Michele shares with us a very touching story about her son and one of his races. She learned two things that day her son ran in his first race.

  1. It doesn’t matter where we finish in a race, it only matters that we finish. Her son had a difficult time in his first race. But the fact that he actually finished, meant so much to him.
  2. Michele’s son asked her to stand two thirds of the way into the race. She was very puzzled by this request but did as he asked. When she saw him she could tell that he was on the brink of quitting. She started to cheer like she has never cheered before. That drove him to finish his race. We have been given key moments in other people’s race. Sometimes we aren’t meant to be at the finish line, we are meant to help during the struggle.

Journey Principles does this. We cheer people on wherever they need our help. If it is two thirds of the way into the race, we are there.

The most important thing to remember about suffering is the amazing teacher that it can be. Some people will turn bitter and angry when they are faced with struggles. Allow God to turn that bitterness and anger into growth, wisdom and maturity. If you are currently in a place of grief or struggle, it is worth the effort to become a student rather than a victim.
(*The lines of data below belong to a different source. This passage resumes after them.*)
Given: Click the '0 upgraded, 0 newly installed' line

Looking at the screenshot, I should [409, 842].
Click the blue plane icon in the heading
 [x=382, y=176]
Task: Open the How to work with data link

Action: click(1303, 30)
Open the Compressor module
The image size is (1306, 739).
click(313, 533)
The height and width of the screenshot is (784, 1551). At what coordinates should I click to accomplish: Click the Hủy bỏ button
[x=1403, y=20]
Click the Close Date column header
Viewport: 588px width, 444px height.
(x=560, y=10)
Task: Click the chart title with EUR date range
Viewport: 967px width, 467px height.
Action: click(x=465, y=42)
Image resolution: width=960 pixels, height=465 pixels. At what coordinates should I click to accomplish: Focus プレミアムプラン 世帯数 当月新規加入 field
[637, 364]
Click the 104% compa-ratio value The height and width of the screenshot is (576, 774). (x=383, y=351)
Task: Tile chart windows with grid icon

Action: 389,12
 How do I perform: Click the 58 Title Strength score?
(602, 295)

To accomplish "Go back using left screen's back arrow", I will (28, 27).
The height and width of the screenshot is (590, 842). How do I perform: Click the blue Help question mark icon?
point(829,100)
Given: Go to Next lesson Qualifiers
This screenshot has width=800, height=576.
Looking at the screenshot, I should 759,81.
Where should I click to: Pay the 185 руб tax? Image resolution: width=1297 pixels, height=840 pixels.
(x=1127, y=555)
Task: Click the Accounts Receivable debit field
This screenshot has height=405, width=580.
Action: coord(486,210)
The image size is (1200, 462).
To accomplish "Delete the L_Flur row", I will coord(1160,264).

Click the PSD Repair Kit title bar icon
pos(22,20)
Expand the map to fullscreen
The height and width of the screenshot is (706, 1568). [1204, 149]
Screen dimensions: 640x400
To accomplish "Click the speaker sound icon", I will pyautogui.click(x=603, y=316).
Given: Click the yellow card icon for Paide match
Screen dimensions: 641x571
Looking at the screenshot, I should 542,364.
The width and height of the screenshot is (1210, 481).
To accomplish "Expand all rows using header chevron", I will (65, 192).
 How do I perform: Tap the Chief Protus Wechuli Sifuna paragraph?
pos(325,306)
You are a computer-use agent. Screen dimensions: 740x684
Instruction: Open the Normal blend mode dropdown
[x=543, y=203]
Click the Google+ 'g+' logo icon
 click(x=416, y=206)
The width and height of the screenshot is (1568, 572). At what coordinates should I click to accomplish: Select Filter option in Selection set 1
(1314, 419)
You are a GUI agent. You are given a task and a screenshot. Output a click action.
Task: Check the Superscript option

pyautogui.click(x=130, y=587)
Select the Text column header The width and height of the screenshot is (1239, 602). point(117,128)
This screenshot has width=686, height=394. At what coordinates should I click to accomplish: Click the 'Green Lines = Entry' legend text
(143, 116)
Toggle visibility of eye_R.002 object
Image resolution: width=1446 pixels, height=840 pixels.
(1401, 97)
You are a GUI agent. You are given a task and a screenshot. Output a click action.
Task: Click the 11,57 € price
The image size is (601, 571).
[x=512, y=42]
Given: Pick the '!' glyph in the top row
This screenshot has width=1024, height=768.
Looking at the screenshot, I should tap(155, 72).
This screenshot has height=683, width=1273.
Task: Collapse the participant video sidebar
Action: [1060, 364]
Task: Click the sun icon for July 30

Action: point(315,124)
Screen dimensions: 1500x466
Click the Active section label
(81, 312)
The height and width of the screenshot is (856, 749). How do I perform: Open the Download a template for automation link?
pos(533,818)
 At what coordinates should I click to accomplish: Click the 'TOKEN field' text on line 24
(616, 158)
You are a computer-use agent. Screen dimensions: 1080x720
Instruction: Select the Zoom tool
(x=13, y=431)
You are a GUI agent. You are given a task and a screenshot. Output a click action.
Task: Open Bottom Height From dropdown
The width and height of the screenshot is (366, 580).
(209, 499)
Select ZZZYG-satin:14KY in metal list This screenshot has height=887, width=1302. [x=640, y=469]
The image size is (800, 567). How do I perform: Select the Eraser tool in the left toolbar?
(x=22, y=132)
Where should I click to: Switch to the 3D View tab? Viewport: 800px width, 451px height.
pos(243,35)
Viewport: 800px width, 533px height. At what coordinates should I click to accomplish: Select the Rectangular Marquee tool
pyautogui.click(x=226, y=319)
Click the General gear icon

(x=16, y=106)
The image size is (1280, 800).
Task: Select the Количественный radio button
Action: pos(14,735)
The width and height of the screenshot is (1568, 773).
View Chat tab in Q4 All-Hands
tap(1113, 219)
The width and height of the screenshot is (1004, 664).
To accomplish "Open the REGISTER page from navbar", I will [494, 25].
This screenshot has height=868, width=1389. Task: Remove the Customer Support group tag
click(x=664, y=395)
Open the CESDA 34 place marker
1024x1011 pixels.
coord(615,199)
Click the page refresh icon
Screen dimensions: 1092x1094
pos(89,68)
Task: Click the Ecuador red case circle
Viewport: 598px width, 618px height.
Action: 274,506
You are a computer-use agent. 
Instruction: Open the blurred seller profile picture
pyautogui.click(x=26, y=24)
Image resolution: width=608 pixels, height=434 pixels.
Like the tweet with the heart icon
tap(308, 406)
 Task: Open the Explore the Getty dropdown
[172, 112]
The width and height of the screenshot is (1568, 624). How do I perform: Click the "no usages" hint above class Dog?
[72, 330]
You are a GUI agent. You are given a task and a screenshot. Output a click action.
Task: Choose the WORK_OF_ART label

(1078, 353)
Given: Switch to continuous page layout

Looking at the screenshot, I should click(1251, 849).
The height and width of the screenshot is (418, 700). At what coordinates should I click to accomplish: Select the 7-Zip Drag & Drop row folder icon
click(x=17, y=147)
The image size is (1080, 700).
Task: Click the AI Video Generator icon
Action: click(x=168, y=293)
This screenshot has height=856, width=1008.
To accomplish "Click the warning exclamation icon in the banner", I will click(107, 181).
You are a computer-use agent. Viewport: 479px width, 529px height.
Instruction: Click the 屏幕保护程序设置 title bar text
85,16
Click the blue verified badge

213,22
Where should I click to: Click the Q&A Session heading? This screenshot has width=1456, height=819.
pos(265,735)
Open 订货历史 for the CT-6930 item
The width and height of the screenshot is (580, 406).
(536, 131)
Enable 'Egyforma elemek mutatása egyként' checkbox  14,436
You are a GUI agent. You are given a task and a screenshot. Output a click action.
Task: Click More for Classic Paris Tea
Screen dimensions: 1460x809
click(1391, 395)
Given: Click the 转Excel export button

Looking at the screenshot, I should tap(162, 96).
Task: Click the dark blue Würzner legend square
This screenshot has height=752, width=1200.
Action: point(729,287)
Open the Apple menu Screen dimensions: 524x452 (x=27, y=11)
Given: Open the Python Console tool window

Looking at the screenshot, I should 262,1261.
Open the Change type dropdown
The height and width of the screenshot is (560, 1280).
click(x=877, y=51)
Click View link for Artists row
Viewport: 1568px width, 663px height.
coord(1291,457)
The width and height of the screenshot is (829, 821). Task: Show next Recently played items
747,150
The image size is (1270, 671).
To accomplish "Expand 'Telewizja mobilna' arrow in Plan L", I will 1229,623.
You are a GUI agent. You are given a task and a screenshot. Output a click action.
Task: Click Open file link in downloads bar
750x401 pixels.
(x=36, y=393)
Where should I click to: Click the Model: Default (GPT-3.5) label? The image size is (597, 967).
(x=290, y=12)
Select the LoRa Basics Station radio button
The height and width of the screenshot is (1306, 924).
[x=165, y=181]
It is our sincere hope that today’s podcast will grow your mind and motivate your heart. Please comment and share with others. Michele’s story might be the exact testimony they need to hear in order to heal or at least begin that process. You can follow Michele through her blogs at michelecushatt.com as well as Facebook, Twitter and Instagram. Until next time, be sure to follow The Journey Principles on Facebook, Stephen Scoggins The Journey Principles and on Twitter, @Stephen_scoggin. We look forward to spending more time with you on the next show!

 

For Michele's Free Gift copy this link or click here |  http://journeyprinciples.com/michele

1 Comments
  • over twelve months ago
    Meg Sharpe
    Meeting Michele at the SCORRE Conference gave me more encouragement and incentive to “continue the race” than I’d had in years, perhaps my entire life. That she would take time with a complete nobody like me to listen, to probe gently, to offer pragmatic and grace-filled advice, is part and parcel of all she is, as a professional richly imbued with loving wisdom, instant wit and delightful humor. I was reminded then, and whenever I see her photo or hear her voice, of Audrey Hepburn’s beauty advice: “For attractive lips, speak words of kindness; for lovely eyes, seek out the good in people.” While I have followed with intense admiration Michele’s phenomenal discipline in learning to speak again, her voice, whether spoken or written, will always be a thing of beauty because she uses it to share truth, however raw that might sometimes be. Thank you, Stephen Scoggins, for bringing Michele to us through your podcast, and Michele, again, for sharing your soul candidly and so helpfully in these two humbling and inspiring interviews. And to anyone out there struggling to find their voice, go to SCORRE. Ken Davis and his band of brilliants will blow you away.